Required task:
Copy out the data from the beginning through the line containing "Action: click(754, 451)", keeping that line as well.

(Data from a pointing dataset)
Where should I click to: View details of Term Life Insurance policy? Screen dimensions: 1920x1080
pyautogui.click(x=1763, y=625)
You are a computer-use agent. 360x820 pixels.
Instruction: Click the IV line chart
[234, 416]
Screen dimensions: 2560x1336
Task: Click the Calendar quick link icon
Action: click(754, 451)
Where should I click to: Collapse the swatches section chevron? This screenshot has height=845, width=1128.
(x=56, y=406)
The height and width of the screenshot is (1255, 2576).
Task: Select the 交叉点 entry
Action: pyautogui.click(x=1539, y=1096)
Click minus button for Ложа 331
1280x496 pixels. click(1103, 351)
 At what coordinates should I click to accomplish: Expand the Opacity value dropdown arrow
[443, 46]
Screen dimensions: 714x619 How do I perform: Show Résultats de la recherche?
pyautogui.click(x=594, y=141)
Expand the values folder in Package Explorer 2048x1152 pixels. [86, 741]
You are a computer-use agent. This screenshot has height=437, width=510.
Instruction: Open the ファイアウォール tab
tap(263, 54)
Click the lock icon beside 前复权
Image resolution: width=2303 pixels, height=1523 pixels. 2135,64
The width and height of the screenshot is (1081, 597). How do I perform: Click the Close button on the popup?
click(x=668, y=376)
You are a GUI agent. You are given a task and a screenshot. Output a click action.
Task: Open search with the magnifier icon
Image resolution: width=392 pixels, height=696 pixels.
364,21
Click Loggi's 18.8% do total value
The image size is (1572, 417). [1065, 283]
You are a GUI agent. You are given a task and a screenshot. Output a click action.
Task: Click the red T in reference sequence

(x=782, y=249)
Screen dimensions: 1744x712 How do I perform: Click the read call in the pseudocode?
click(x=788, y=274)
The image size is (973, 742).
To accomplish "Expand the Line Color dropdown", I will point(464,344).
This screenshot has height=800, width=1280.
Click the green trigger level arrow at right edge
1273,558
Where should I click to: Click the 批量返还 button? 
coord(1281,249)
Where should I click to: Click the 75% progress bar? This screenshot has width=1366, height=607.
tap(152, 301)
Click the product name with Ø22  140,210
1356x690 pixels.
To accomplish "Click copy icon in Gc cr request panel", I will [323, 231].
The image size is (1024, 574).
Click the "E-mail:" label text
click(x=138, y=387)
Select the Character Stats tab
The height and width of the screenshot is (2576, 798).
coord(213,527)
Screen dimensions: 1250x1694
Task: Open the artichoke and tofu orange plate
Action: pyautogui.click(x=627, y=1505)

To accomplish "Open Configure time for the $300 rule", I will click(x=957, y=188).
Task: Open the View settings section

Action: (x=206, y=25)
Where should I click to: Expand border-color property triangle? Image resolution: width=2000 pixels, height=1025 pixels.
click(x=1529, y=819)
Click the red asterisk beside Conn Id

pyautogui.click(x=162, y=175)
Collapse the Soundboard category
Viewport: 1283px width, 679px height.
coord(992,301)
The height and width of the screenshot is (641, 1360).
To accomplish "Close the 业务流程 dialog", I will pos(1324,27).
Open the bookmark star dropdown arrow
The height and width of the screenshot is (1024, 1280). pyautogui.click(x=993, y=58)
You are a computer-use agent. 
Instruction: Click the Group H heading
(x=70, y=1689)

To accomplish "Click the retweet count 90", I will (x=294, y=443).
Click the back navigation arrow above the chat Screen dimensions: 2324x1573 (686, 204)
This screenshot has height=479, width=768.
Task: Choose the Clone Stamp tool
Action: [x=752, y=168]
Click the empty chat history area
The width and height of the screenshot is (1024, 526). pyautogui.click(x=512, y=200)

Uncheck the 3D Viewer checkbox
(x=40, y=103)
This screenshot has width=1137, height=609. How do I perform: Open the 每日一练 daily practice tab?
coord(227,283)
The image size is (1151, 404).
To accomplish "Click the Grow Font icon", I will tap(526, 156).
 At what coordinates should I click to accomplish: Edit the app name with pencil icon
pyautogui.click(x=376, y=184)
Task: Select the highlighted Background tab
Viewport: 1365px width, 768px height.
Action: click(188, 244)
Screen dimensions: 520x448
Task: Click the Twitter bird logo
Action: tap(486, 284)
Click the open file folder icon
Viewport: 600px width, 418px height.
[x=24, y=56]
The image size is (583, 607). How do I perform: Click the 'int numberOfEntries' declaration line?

Exercise result:
Where should I click to: View details of Term Life Insurance policy? Screen dimensions: 1920x1080
pyautogui.click(x=1763, y=625)
You are a computer-use agent. 360x820 pixels.
Instruction: Click the IV line chart
[234, 416]
Screen dimensions: 2560x1336
Task: Click the Calendar quick link icon
Action: click(754, 451)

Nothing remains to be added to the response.